TASK DIRECTIONS. All of the data that follows should be retyped exactly as it appears.

Top of RECORDED DATA

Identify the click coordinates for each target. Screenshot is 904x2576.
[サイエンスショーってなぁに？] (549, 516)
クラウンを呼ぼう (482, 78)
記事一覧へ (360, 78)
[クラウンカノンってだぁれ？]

Bottom of RECORDED DATA

OUTPUT OF THE TASK.
Identify the click coordinates for each target. Screenshot is 904x2576.
[サイエンスショーってなぁに？] (549, 516)
クラウンを呼ぼう (482, 78)
記事一覧へ (360, 78)
[クラウンカノンってだぁれ？]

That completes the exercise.